Figure 1.

Pannexin 2 (Panx2) clusters in endoplasmic reticulum (ER) microdomains. (A) Panx2 co-fractions with ER and mitochondrial markers. Post-nuclear supernatant from C6 Panx2-enhanced green fluorescent protein (EGFP) cells was fractionated by ultracentrifugation and twenty-four fractions were collected and immunoprobed for various organelle markers. A substantial amount of Panx2 co-fractionated with mitochondrial (voltage dependent anion channel 1 (VDAC1) and ER (Grp78/BiP, calreticulin) markers. (B) Three additional fractionations were performed but fractions were paired to allow the probing of all fractions on a single membrane for quantification.
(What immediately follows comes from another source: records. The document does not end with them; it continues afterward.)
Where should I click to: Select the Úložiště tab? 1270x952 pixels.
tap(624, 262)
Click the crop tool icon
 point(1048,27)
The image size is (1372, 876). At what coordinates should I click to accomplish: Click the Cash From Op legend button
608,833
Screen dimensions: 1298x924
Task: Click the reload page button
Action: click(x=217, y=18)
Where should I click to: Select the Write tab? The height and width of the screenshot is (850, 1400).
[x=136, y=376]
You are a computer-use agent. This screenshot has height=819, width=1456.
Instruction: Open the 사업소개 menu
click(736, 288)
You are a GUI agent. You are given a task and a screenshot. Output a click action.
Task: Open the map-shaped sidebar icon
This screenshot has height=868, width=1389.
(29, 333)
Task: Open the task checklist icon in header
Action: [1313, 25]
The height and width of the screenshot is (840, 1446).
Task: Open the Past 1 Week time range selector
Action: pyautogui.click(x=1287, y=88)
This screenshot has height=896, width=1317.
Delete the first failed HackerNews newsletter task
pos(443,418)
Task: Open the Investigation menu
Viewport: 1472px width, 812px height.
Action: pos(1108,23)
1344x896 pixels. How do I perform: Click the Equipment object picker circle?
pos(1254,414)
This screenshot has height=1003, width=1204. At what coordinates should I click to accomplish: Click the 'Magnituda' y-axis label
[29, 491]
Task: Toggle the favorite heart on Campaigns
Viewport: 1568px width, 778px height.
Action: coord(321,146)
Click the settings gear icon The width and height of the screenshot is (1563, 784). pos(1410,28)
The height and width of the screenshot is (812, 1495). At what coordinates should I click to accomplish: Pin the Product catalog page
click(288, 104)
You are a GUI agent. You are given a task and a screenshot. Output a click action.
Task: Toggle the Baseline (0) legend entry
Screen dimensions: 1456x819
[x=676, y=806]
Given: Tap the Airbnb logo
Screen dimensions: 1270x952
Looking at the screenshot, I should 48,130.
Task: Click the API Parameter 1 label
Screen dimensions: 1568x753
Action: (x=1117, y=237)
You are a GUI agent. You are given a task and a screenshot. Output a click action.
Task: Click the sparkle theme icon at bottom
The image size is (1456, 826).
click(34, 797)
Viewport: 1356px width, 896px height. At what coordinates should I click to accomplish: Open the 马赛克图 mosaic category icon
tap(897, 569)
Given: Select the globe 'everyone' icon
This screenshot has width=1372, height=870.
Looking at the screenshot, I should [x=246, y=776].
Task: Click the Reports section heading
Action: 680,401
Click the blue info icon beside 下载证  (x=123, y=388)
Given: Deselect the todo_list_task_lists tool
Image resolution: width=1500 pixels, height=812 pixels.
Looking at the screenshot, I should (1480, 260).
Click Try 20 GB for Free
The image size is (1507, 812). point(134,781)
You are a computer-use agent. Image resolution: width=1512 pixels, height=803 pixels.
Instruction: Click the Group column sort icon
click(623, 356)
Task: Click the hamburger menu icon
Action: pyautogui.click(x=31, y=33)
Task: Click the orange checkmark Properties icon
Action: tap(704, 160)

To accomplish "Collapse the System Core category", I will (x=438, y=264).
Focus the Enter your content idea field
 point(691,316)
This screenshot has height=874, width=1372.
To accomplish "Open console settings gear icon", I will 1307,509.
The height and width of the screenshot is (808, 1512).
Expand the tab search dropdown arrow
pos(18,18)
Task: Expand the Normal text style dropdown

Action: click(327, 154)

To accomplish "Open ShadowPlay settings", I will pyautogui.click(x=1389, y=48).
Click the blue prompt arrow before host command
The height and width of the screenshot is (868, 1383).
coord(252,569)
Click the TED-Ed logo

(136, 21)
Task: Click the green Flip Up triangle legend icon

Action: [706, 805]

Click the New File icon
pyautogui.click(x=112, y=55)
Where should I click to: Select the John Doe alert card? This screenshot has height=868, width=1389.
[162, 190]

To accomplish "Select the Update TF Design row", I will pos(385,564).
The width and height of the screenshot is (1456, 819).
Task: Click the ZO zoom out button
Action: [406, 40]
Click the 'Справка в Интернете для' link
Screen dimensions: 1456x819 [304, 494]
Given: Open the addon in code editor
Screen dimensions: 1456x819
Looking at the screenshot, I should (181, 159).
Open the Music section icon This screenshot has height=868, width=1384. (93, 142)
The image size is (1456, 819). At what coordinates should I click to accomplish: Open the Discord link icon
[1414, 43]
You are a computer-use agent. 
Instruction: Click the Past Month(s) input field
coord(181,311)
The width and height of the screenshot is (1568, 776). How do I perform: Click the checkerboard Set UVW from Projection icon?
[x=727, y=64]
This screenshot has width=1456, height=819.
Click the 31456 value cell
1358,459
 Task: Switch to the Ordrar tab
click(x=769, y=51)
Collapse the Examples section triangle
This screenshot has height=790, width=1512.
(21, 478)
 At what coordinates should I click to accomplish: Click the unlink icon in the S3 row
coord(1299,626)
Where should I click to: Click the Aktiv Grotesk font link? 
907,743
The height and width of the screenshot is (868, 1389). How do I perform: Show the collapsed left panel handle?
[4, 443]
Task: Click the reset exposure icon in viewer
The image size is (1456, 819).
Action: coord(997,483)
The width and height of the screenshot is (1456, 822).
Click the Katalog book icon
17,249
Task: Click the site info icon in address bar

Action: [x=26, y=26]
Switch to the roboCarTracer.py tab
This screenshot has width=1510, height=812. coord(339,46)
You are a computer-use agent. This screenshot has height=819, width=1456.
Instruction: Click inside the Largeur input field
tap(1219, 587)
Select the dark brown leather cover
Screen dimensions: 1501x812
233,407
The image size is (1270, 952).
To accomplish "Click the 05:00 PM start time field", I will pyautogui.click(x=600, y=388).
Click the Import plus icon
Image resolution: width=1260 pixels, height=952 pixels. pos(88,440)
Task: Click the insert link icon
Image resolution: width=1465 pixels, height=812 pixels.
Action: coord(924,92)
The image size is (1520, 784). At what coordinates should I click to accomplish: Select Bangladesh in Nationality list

Panx2 distribution positively correlated (Pearson’s correlation) with the mitochondrial marker cytochrome C (r = 0.633, p = 0.0273) and the ER protein Grp78/BiP (r = 0.76, p = 0.0041) but not with the Golgi marker GM130 (r = −0.407, p = 0.1892). (C) C6 Panx2-EGFP cells were transfected with an ER-targeted mCherry construct and trajectories of Panx2 puncta were tracked in living cells. A large majority of Panx2 puncta were located on the ER network as indicated by the white arrowheads (inset). Scale bars: 10 µm and 5 µm (inset). (D) The probability distribution of Panx2 puncta (orange curve) was compared to the probability distribution calculated after randomizing the trajectories of Panx2 puncta within the cytoplasm (purple curve). The distributions, calculated from 13 cells, show that a larger proportion of Panx2 puncta was localized on the ER network prior to randomization. (E) Frame sequence showing that Panx2-ER association was stable for over 55 s despite the high mobility of the ER network during that period. Scale bar, 2 µm. (F) Mouse brain sections were stained for Panx2 and the ER marker calnexin. Panx2 formed discrete puncta that primarily clustered in ER microdomains as indicated by the white arrowheads (inset). Scale bars, 10 µm (inset 5 µm).